Versorgung von Früh- und Risikogeborenen auf höchster Stufe
Insgesamt 90 Frühgeborene mit einem Geburtsgewicht von unter 1.500 Gramm wurden im Jahr 2023 in der Klinik für Neonatologie (Früh- und Neugeborenenmedizin) der MüK mit den Standorten Harlaching und Schwabing versorgt. Die MüK versorgt an beiden Standorten Früh- und Risikogeborene auf der höchsten Versorgungsstufe (Perinatalzentrum Level 1). Nach der neuen Qualitätsrichtlinie des Gemeinsamen Bundesausschusses (GBA) müssen ab 2024 je Standort mindestens 25 Kinder mit Geburtsgewicht unter 1250 Gramm versorgt werden, um diese höchste Versorgungsstufe zu erhalten und Frühgeborene mit niedrigem Geburtsgewicht versorgen zu dürfen. Die MüK lag in den vergangenen Jahren stabil über dieser Grenze.

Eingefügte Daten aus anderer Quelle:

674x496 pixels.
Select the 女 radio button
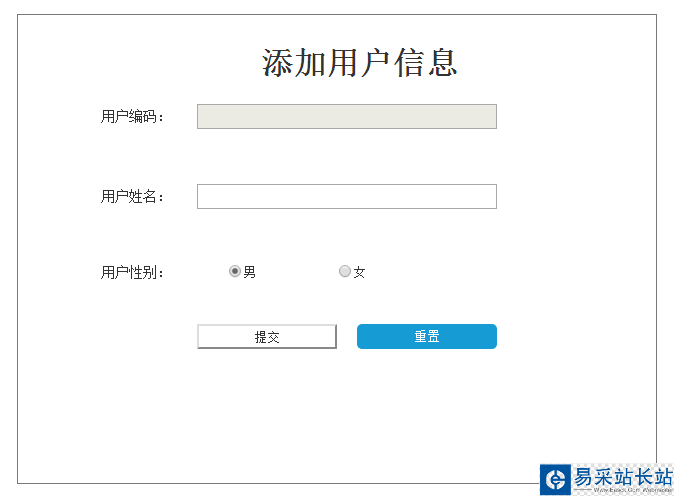click(345, 271)
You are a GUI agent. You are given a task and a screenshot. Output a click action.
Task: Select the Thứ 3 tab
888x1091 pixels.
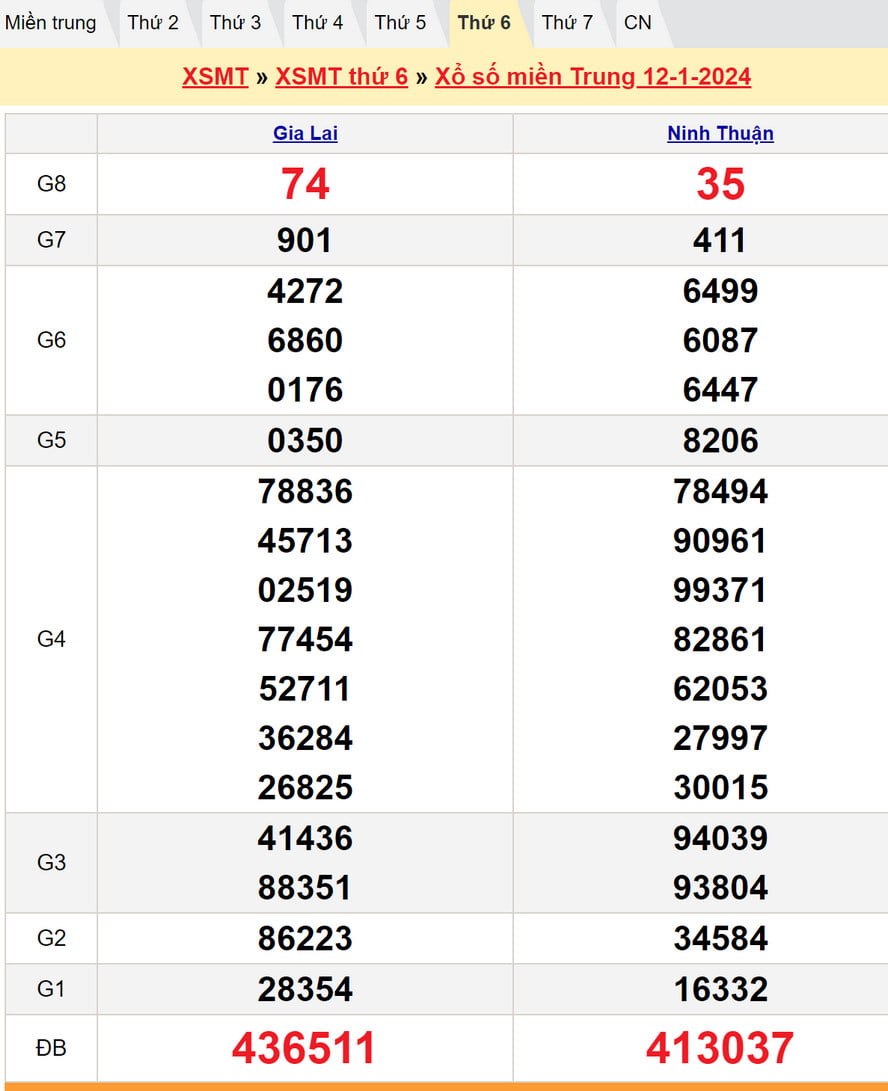[x=235, y=22]
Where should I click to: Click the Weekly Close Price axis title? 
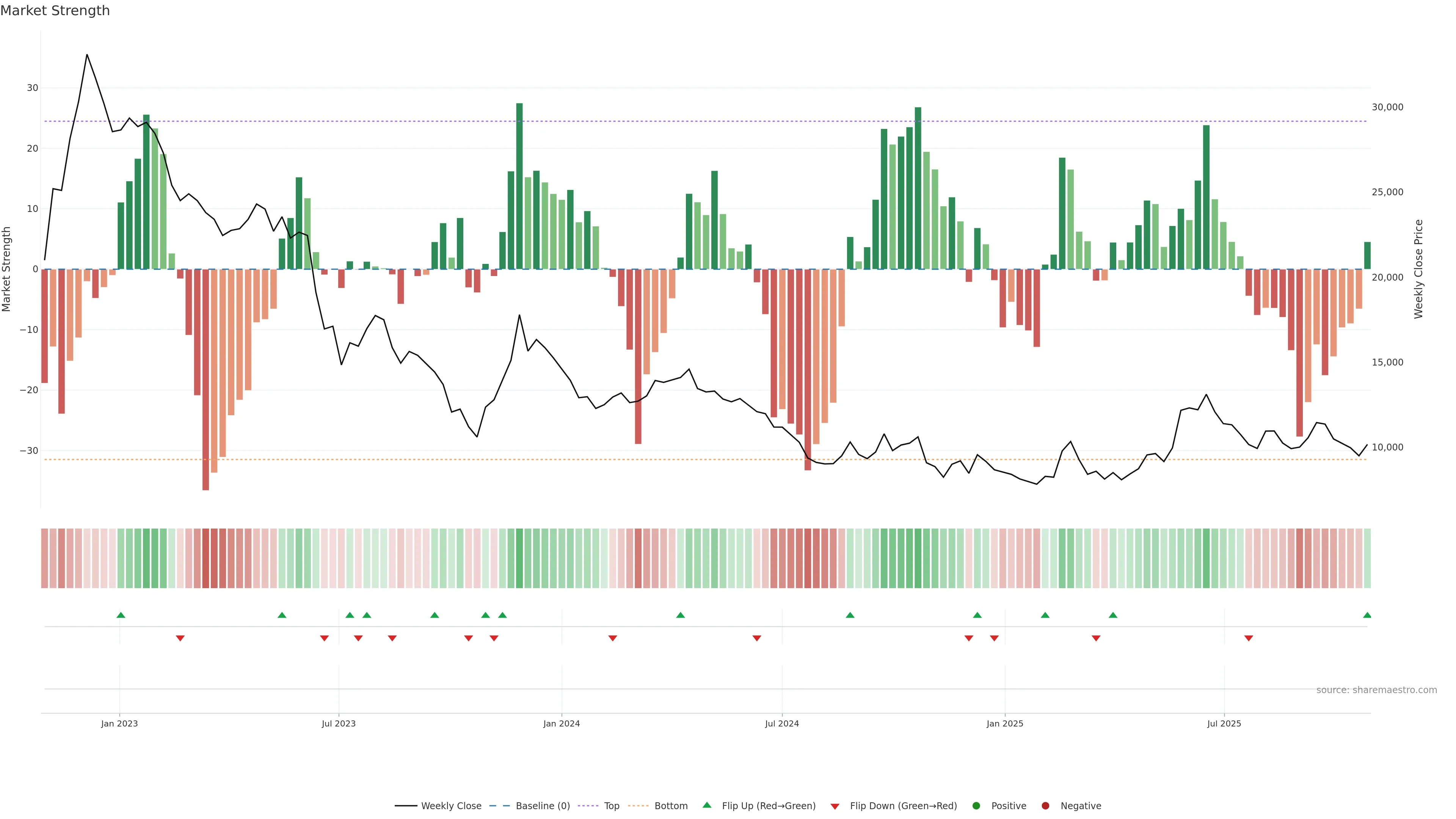(1418, 269)
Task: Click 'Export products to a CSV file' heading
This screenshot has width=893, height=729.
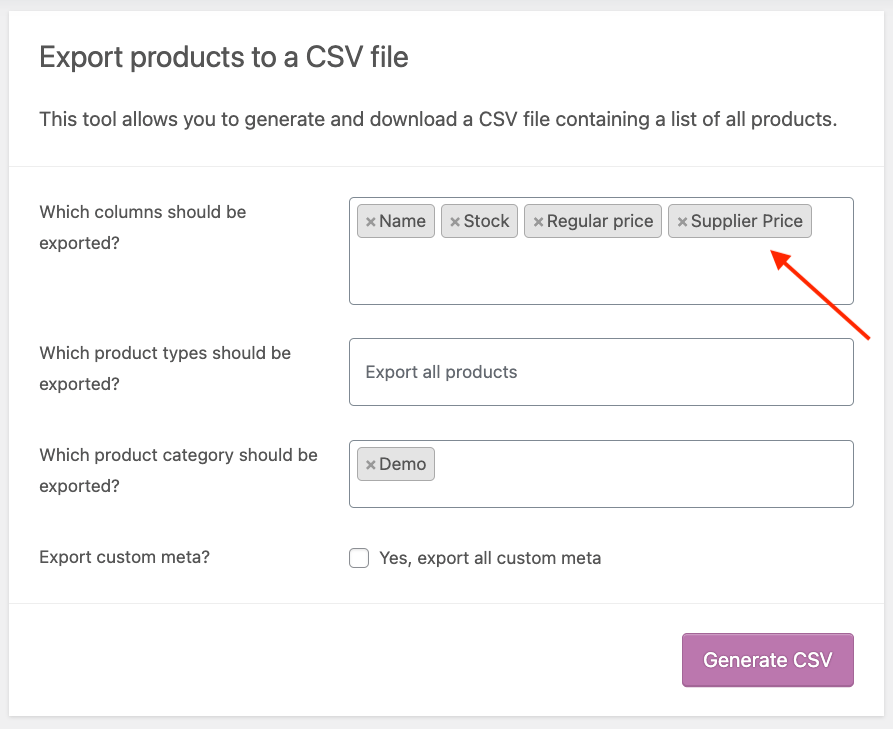Action: [223, 57]
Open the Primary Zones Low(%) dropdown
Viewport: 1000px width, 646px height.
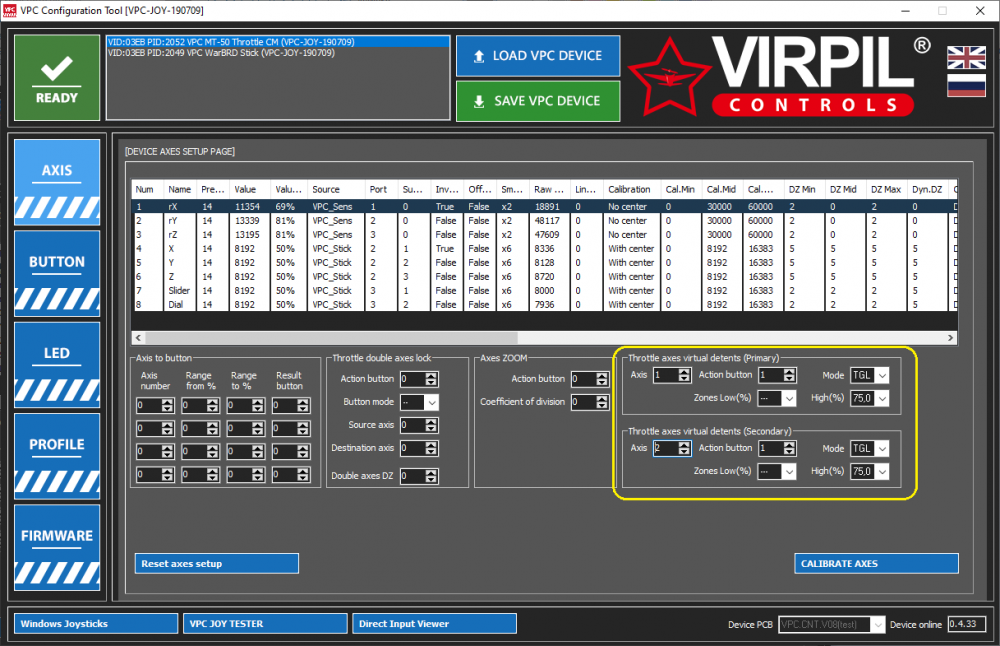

Die München Klinik Schwabing ist als einzige Klinik in München als babyfreundliche Geburtsklinik zertifiziert, ebenso wie das Perinatalzentrum Harlaching als einziges nach „Perizert“ zertifiziert ist.
Die München Klinik ist mit Kliniken in Bogenhausen, Harlaching, Neuperlach, Schwabing und Europas größter Hautklinik in der Thalkirchner Straße Deutschlands zweitgrößte kommunale Klinik und der größte und wichtigste Gesundheitsversorger der Landeshauptstadt München. Die München Klinik bietet als starker Klinikverbund Diagnostik und Therapie für alle Erkrankungen in München und im Umland und genießt deutschlandweit einen ausgezeichneten Ruf – mit innovativer und hoch spezialisierter Medizin und Pflege und gleichzeitig als erster Ansprechpartner für die medizinische Grundversorgung. Rund 110 000 Menschen lassen sich hier im Schnitt pro Jahr stationär und teilstationär behandeln. Mit jährlich über 6000 Geburten kommen hier deutschlandweit die meisten Babys zur Welt. Auch in der Notfallmedizin ist die München Klinik die Nummer 1 der Stadt: Über 130 000 Menschen werden jedes Jahr in den vier Notfallzentren aufgenommen – das entspricht rund einem Drittel aller Notfälle der Landeshauptstadt. Die Kliniken sind entweder Lehrkrankenhaus der Ludwig-Maximilians-Universität oder der Technischen Universität München. Die hauseigene Pflege-Akademie ist mit rund 500 Ausbildungsplätzen die größte Bildungseinrichtung im Pflegebereich in Bayern. Als gemeinnütziger Verbund finden in der München Klinik Daseinsvorsorge und herausragende Medizin zusammen und stellen das Gemeinwohl in den Vordergrund: Über die medizinisch-pflegerische Versorgung hinaus gibt es großen Bedarf, der vom Gesundheitssystem nicht refinanziert wird – wie etwa das Spielzimmer für Geschwisterkinder. Und auch die Mitarbeitenden aus Medizin und Pflege, die sich mit ihrer täglichen Arbeit für die Gesundheitsversorgung Münchens einsetzen, können von Zuwendungen in Form von Spenden profitieren – beispielsweise durch die Finanzierung von zusätzlicher Ausstattung, Erholungsmöglichkeiten und Fortbildungen. Dafür zählt jeder Euro.